* **EXTRACT TO READ**:
Our Story

From a teacher's curiosity to a Louisiana legacy.

It started in a Webster Parish classroom. Anthony, a Louisiana history teacher and coach, asked his students to name things uniquely Louisiana. Someone said "brown cotton." He'd never heard of it.

That question opened a door to a story far older than most Louisianans realize. Brown cotton — also called coton jaune, or yellow cotton — was already growing in the Americas, cultivated by Native peoples, long before the Acadians arrived after their exile from Nova Scotia in the mid-1700s. The Acadians adopted it, wove it into the fabric of their families, and has been passed down from family to family for over 200 years.

Today, in their twelfth season, Sarepta Brown Cotton ships remnants, fabric, and finished goods to weavers, quilters, and lovers of natural fiber across the world — keeping a piece of Louisiana's living heritage alive.

* **TASK GOAL**: In the brown cotton story, what are the two other names given for brown cotton? Answer from the brown cotton story alone.

* **PROVIDED DATA**:
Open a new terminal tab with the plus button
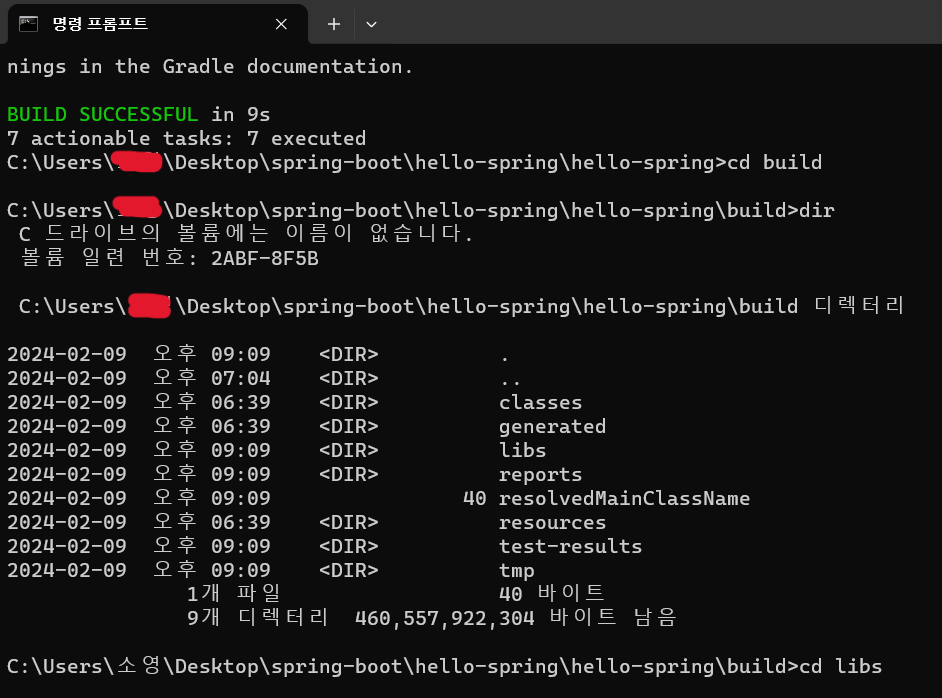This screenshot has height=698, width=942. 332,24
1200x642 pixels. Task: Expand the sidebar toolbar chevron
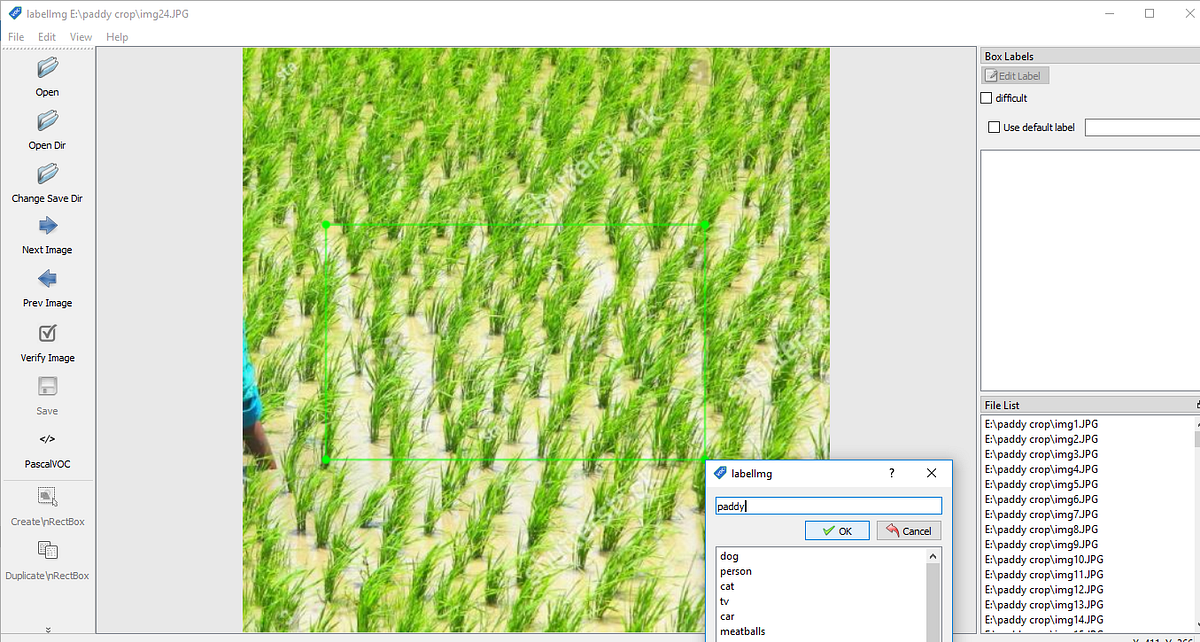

* **SOLUTION**: Coton jaune, or yellow cotton.